According to Census figures, the white population of greater Third Ward has doubled in recent years, while its black population had declined by ten percent. So the protestors gathered to say that black lives are privileged were doing so in a neighborhood where history demonstrates otherwise.

Not that these demonstrators seemed to have grasped Houston history. Few if any of them were actually from Houston. Tracking down the protestors who gave their names to the media revealed that many of them had driven in from places like Splendora, New Caney, Humble, and Nederland to protest.

As such, they pretty much defined the concept of “outside agitators,” which city leaders across the country love to blame for riots that come in the wake of blatant injustices like the death of Freddie Gray. It was “outside agitators” (usually Communist) who “stirred up” African-Americans at the end of the Jim Crow era, per the white Southern power structure of the time.

But there they were, waving rebel flags, sporting “White Power” t-shirts, and hoisting a “14 Words” banner—a popular white power slogan that means “We must secure the existence of our people and a future for white children.” What’s uncertain is what they were agitating for. Did they think the heretofore silent Aryan warriors of Inner Loop Houston would rally to their cause? Or were they hoping to instigate a conflict? If so, they failed on both counts.

It seemed strange for the protestors to blame the NAACP for not policing groups like Black Lives Matter, who they claimed condoned the killing of white police officers in Houston, of all places. Perhaps they forgot that a year ago Harris County Sheriff Ron Hickman linked Black Lives Matter to the cold-blooded murder of Darren Goforth. “We’ve heard black lives matter—all lives matter,” Hickman said at a televised news conference at the time, District Attorney Devon Anderson at his side. “Well, cops’ lives matter, too.”

Since then, the Goforth case has provided one embarrassment after another for Hickman and his department. The accused gunman, Shannon Miles, had no affiliation with Black Lives Matter—he was a mentally ill person who was able to get a gun and cause a tragedy. In February, he was ruled incompetent to stand trial.

Hickman has not apologized for his rhetoric after that shooting, only allowing that he had “regret” about his assertions about Black Lives Matter, while maintaining his belief that Goforth had been killed solely because he was in police uniform. That could well be true, but the fact remains that Goforth was murdered by a mentally unstable man who was able to get a gun, and we haven’t heard Hickman talk about the role untreated mental illness and easy access to firearms had to play in the tragedy.

That the protestors ended their official pre-event flyer with #BlueLivesMatter seemed to be an attempt at mainstreaming their message. Before the event, organizer Ken Reed posted a video (alongside the daughter Aryanna) stating which flags and banners should be brought: Texas, Confederate, and Gadsden flags, White Lives Matter banners and others reading things like “Faith, Family, Freedom and Future” and that 14 Words slogan, which came courtesy of neo-Nazi David Lane, who died in federal prison in 2007.

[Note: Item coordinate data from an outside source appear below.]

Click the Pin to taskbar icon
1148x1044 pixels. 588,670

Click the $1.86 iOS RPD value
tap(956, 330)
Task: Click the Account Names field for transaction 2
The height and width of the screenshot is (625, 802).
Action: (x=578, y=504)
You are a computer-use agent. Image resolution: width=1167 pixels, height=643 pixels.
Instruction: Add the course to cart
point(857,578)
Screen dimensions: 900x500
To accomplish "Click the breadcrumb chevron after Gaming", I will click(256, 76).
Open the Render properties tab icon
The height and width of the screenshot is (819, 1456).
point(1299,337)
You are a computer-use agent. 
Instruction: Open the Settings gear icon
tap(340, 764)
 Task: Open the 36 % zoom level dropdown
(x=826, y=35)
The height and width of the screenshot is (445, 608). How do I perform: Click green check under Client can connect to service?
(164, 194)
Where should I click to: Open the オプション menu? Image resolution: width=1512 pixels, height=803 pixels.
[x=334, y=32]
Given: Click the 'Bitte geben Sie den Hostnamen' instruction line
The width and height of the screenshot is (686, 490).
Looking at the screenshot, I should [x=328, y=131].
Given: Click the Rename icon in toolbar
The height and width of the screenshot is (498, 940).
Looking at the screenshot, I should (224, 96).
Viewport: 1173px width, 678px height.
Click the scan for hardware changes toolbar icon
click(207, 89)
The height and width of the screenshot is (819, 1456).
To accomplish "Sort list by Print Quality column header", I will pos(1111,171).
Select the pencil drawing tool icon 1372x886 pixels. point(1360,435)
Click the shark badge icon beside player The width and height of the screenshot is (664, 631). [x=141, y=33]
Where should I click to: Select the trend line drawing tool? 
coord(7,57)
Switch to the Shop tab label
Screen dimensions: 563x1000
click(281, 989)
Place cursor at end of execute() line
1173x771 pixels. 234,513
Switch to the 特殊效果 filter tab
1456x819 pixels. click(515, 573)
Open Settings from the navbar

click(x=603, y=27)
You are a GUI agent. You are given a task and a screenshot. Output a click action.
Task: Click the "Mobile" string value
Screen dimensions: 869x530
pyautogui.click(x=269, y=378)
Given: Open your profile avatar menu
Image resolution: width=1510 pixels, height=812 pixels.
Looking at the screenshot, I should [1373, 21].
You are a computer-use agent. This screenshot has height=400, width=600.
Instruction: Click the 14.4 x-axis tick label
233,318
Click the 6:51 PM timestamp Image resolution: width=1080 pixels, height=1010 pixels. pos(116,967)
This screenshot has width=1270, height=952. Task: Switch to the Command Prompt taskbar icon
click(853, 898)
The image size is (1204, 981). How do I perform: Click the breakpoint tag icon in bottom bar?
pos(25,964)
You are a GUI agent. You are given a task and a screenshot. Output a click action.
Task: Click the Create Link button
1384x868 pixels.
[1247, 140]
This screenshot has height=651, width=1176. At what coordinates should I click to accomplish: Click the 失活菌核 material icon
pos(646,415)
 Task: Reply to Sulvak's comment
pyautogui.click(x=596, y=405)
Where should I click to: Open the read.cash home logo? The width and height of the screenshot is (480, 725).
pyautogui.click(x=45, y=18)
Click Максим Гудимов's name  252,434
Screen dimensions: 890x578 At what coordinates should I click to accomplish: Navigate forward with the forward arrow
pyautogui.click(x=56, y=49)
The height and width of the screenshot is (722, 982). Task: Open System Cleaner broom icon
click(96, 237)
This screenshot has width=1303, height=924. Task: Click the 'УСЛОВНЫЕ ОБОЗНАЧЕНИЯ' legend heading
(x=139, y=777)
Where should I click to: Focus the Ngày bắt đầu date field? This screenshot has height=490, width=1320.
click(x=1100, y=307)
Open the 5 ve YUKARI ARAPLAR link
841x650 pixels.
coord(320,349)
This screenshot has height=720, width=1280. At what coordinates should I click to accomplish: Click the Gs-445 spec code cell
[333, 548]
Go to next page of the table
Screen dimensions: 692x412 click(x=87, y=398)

“Obviously there’s other symbols that we’ve used at previous rallies—we’d ask you to leave those at home for this rally,” Reed said in the video. “We are trying to reach a more mainstream audience.”

But it seems that they converted few, if any, people. Police outnumbered protestors by the time we arrived, and counter-protestors outnumbered even the cops. But they did attract plenty of attention. The story has since gone national. These couple of dozen outside agitators introduced their imported message, giving Houston an unjustified black eye, and one that plays into the utterly unfounded stereotype that this most diverse and generally ethnically harmonious of American big cities is a racist backwater.